Il lemma del nostro ateneo è paolino: Veritatem facientes in caritate (Ef 4,15), che viene tradotto come, “facendo la verità nell’amore”; “seguendo la verità nell’amore” o più liberamente, come fanno i nostri Statuti, “servendo la verità nella carità” (art. 10). Un’università pontificia è tutta dedita alla verità ricercata, insegnata, studiata, diffusa; tuttavia, se manca l’amore tutto è vano e in realtà falso. Edith Stein, patrona d’Europa, diceva: “Non accettate nulla come verità che sia privo di amore. E non accettate nulla come amore che sia privo di verità! L’uno senza l’altra diventa una menzogna distruttiva”.

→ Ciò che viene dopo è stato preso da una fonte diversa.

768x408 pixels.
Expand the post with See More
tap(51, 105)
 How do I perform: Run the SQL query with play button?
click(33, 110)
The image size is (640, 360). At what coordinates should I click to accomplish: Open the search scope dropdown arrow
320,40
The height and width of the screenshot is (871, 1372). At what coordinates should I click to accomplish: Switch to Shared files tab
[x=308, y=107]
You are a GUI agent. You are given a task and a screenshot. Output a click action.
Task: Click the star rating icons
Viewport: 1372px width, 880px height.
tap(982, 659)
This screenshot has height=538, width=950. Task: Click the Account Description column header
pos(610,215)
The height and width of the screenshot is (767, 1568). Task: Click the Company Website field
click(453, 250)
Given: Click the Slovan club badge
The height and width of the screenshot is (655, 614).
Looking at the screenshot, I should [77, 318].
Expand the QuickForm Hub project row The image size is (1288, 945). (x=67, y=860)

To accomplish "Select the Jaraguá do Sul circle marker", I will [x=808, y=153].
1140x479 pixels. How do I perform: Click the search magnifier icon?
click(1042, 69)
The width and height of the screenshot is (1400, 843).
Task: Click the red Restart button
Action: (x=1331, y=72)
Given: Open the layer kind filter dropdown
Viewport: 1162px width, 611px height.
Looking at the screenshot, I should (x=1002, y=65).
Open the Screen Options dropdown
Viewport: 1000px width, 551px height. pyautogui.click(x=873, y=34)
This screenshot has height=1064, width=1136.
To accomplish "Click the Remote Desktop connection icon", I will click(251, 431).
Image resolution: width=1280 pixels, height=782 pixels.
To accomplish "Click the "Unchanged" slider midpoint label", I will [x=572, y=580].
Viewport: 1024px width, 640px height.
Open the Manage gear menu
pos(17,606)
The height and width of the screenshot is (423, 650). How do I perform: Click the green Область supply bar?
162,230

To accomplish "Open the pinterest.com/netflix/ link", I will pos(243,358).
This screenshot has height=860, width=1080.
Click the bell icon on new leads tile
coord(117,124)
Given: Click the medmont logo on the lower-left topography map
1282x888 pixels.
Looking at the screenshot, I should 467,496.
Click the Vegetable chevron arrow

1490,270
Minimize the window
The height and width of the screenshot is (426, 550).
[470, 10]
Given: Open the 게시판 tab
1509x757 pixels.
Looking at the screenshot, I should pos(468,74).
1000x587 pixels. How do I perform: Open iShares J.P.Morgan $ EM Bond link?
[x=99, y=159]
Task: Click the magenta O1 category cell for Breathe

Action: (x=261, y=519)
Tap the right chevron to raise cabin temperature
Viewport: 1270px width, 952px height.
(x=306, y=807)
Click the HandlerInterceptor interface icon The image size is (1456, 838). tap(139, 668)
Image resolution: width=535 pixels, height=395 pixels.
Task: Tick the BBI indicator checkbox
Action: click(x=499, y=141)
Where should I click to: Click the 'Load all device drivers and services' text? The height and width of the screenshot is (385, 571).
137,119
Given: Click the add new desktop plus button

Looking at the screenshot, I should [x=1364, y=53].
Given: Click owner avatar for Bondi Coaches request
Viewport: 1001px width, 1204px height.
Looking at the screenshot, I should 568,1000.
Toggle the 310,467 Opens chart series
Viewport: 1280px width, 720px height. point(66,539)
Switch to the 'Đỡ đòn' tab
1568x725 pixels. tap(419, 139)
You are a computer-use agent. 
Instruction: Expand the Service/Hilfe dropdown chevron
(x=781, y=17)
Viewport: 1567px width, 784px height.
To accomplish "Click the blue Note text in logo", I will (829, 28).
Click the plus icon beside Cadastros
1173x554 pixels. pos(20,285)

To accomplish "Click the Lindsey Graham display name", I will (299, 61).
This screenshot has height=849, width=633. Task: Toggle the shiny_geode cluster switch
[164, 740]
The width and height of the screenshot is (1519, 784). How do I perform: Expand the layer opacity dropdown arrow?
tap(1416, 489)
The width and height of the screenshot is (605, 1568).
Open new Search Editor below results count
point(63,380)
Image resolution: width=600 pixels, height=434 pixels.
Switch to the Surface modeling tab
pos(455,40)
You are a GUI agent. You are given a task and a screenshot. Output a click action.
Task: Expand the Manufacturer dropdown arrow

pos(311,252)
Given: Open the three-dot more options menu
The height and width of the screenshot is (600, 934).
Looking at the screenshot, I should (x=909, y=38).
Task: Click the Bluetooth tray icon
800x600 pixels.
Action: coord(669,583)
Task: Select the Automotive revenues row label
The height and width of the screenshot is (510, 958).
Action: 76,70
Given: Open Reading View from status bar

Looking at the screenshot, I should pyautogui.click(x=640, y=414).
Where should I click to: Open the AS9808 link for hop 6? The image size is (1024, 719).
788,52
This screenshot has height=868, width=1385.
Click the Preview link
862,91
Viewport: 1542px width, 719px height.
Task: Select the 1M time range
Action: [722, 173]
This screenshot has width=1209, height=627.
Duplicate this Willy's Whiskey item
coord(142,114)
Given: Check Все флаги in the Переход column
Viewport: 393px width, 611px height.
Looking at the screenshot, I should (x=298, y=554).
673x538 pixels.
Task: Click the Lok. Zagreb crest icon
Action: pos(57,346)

La verità è una Persona; lo afferma il primo paragrafo della Veritatis gaudium: “La verità, infatti, non è un’idea astratta, ma è Gesù, il Verbo di Dio in cui è la Vita”.  La verità, però, nel nostro parlare spesso si esprime in un linguaggio concettuale, astratto nella sua forma. Ciò permette al credente di esprimere la sua fede in Dio. Il Catechismo della Chiesa Cattolica chiarisce con singolare precisione tale relazione tra l’enunciato astratto e la concretezza delle realtà credute: “Noi non crediamo in alcune formule, ma nelle realtà che esse esprimono e che la fede ci permette di ‘toccare’. ‘L`atto [di fede] del credente non si ferma all`enunciato, ma raggiunge la realtà [enunciata]’ [Tommaso d’Aquino, Summa theologiae, II-II, q. 1, a. 2, ad 2]. Tuttavia, noi accostiamo queste realtà con l`aiuto delle formulazioni della fede. Esse ci permettono di esprimere e di trasmettere la fede, di celebrarla in comunità, di assimilarla e di viverla sempre più intensamente” (n. 170).

In questa trasmissione della fede, carità e verità vanno insieme, non soltanto nell’insegnamento pastorale, bensì pure in quello più accademico che si svolge nelle università. Nella sua enciclica Veritatis Splendor, di cui quest’anno ricorre il 25º anniversario, san Giovanni Paolo II cita l’enciclica Humanae Vitae di Paolo VI, della quale ricorre il 50º anniversario, dove Paolo VI affermava: «Non sminuire in nulla la salutare dottrina di Cristo è eminente forma di carità verso le anime. Ma ciò deve sempre accompagnarsi con la pazienza e la bontà di cui il Signore stesso ha dato l’esempio nel trattare con gli uomini. Venuto non per giudicare ma per salvare (cf Gv 3,17), Egli fu certo intransigente con il male, ma misericordioso verso le persone» (HV 29; VS 98). Uno spirito che integri le diverse dimensioni della complessa realtà sarà veramente cattolico. “La Chiesa, infatti, è insieme comunione di fede e di vita; la sua norma è «la fede che opera per mezzo della carità» (Gal 5,6)” (VS 26).

Verità e carità camminano mano nella mano. «La carità ti renda servo, come la verità ti ha fatto libero… Allo stesso tempo tu sei servo e libero: servo, perché ci diventasti; libero, perché sei amato da Dio, tuo creatore; anzi, libero anche perché ti è dato di amare il tuo creatore… Sei servo del Signore e sei libero del Signore. Non cercare una liberazione che ti porti lontano dalla casa del tuo liberatore!» [sant’Agostino, Enarratio in Psalmum XCIX, 7]. Veritatem facientes in caritate non è soltanto un lemma per il nostro ateneo, è un programma, un ideale, uno spirito e uno stile di vita, di pedagogia e di apprendimento.